Bivariate Copulas

Author: Judith Claassen | Vrije Universiteit Amsterdam

General Introduction to Copulas

A copula is a method used to describe the dependence structure between several random variables, which have been widely used in research fields, such as finance and hydrology. While some other multivariate distributions, for instance a multivariate normal, allows only for a symmetric dependence structure with univariate and multivariate marginal distributions also being normal, copulas can model the joint distribution of multiple random variables separately from their marginal distributions.

The Copula is a multivariate distribution with all univariate margins being uniform on \([0,1]\) (Joe, 2014). Sklar’s Theorem states that any multivariate joint distribution function can be decomposed into marginal distributions and a copula function that describes the dependence structure between the variables (Sklar, 1959).

Sklar’s Theorem: Let \(F\) be the joint distribution function of a multivariate random vector \((X_1, X_2, \ldots, X_n)\), with marginal distribution functions \(F_1, F_2, \ldots, F_n\) for each variable. Then, there exists a copula function \(C: [0,1]^n \rightarrow [0,1]\) such that for all \((x_1, x_2, \ldots, x_n)\) in the support of \(F\), we have:

\[ F(x_1, x_2, \ldots, x_n) = C(F_1(x_1), F_2(x_2), \ldots, F_n(x_n)), \quad \mathbf{x}\in R^n \tag{1} \]
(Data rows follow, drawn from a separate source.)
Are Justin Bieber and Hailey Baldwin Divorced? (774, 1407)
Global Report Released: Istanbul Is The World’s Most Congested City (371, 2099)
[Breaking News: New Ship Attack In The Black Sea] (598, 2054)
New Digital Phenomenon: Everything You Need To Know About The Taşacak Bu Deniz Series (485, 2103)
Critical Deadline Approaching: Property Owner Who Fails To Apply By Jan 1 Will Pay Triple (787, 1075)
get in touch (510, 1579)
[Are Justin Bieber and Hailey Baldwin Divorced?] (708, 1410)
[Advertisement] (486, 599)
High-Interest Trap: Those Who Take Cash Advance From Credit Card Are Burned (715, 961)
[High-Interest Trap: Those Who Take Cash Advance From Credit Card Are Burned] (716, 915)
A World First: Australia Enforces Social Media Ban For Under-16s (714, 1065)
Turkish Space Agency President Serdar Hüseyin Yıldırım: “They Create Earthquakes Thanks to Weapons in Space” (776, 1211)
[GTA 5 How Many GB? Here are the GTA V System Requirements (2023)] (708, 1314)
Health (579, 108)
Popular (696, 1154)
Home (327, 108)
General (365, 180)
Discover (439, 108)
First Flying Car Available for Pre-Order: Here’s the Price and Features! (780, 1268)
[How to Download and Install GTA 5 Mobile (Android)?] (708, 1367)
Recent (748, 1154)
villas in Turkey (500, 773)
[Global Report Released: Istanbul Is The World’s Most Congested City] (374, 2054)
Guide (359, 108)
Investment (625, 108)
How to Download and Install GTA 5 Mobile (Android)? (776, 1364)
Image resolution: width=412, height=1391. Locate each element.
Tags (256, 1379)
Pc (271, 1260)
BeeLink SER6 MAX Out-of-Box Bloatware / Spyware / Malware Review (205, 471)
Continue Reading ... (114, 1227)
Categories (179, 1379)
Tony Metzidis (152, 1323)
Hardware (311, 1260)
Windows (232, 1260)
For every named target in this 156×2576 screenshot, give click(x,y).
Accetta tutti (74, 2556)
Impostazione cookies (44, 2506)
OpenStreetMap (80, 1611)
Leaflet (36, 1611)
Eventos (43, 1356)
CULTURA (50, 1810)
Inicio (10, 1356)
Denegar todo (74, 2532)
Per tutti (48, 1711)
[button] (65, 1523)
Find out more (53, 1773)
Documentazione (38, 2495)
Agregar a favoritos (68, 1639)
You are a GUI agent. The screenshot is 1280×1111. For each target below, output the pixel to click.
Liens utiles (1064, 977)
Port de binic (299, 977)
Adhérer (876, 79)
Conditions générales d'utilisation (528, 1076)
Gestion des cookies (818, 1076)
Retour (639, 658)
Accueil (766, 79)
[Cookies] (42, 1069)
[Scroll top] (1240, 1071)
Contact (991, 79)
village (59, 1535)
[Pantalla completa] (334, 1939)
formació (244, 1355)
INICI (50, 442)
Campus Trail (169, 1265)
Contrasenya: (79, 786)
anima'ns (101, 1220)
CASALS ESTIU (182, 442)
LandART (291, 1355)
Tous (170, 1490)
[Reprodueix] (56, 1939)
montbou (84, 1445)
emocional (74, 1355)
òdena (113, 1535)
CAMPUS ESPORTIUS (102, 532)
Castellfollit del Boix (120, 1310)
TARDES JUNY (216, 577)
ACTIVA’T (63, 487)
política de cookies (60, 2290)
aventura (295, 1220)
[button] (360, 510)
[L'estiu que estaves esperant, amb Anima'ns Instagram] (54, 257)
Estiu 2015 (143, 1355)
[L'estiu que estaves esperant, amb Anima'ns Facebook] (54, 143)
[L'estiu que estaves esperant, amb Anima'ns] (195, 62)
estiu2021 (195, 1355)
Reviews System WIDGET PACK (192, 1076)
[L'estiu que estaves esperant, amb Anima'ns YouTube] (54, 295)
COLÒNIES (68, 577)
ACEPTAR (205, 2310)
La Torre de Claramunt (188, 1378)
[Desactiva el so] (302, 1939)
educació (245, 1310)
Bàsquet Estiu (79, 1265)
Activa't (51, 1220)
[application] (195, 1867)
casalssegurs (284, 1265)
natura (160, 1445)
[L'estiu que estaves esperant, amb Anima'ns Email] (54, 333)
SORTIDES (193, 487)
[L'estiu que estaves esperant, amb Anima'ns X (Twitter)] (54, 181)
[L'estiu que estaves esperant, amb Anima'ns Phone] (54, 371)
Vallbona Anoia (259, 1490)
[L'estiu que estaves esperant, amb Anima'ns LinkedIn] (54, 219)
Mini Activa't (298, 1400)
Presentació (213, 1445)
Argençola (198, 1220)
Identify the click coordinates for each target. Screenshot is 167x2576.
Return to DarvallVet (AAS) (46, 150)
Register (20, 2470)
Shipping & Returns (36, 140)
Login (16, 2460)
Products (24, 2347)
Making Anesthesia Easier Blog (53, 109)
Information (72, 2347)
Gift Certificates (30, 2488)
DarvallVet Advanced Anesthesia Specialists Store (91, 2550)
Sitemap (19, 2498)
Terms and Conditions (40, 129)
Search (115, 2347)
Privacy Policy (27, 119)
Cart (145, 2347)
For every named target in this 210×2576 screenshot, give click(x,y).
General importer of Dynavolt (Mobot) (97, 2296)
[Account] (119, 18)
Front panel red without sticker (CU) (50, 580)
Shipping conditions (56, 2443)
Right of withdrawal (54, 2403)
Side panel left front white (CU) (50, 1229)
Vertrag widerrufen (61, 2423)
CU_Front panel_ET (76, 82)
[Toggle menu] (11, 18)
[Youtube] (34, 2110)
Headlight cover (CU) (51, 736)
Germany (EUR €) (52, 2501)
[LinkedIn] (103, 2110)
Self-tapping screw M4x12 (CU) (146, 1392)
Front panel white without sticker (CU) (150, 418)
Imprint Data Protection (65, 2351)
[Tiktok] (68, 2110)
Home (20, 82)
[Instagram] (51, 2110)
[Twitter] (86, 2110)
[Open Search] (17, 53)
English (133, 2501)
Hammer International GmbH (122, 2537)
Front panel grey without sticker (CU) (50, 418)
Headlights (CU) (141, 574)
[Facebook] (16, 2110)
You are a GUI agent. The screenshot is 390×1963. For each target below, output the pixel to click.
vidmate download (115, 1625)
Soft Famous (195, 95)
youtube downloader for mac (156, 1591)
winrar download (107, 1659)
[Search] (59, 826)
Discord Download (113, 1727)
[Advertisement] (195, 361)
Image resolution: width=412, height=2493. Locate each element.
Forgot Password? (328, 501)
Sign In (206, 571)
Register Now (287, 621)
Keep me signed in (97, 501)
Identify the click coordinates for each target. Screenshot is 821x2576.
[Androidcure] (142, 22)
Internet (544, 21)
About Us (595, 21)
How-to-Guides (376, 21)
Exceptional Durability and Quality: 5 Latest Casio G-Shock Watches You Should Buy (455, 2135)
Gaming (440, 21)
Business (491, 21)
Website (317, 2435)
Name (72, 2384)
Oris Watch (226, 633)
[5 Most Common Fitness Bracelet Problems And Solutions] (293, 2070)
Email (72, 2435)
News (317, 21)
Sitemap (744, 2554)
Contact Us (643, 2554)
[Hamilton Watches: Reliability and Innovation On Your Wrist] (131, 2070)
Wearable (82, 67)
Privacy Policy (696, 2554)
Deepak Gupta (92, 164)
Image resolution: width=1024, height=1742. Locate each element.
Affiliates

In this tutorial we will further explain bivariate copulas with the use of an example dataset

import pandas as pd
import matplotlib.pyplot as plt
import numpy as np
from vinecopulas.marginals import *
from vinecopulas.bivariate import *
from matplotlib import cm

Data

The data used as an example is the Abalone dataset from the UCI database and has also been showcased in a chapter on vine copula based modelling by Czado and Nagler (2021). The data set contains measurements on diameter, length, and several types of weight (whole, shucked, viscera and shell) of abalones, a type of marine snail. For this example, only data on the female snails are included and are loaded in below.

datapath = (
    "https://raw.githubusercontent.com/VU-IVM/vinecopula/develop/doc/sample_data.csv"
)
df = pd.read_csv(datapath)
df.head()

	whole	shuck	vis	shell	diameter	length	rings
0	0.6770	0.2565	0.1415	0.21	0.420	0.530	9
1	0.7775	0.2370	0.1415	0.33	0.415	0.530	20
2	0.7680	0.2940	0.1495	0.26	0.425	0.545	16
3	0.8945	0.3145	0.1510	0.32	0.440	0.550	19
4	0.6065	0.1940	0.1475	0.21	0.380	0.525	14

Here, we will only fit a bivariate copula to two variables, whole and shuck, which have been visualized in the following scatter plot

plt.scatter(df.whole, df.shuck)  # scatter plot
plt.xlabel("Whole")
plt.ylabel("Shuck")

Text(0, 0.5, 'Shuck')

Probability Integral Transform with Empirical CDF

In order to fit a copula to the data, the data has to be transformed into uniform margins. They can be obtained via the Probability Integral Transform (PIT). The probability integral transform states that if \(X\) is a continuous random variable with cumulative distribution function \(F_x(x)\), then the random variable \(\mathbf{u} = F_x(x)\) has a uniform distribution on the interval \((0, 1)\).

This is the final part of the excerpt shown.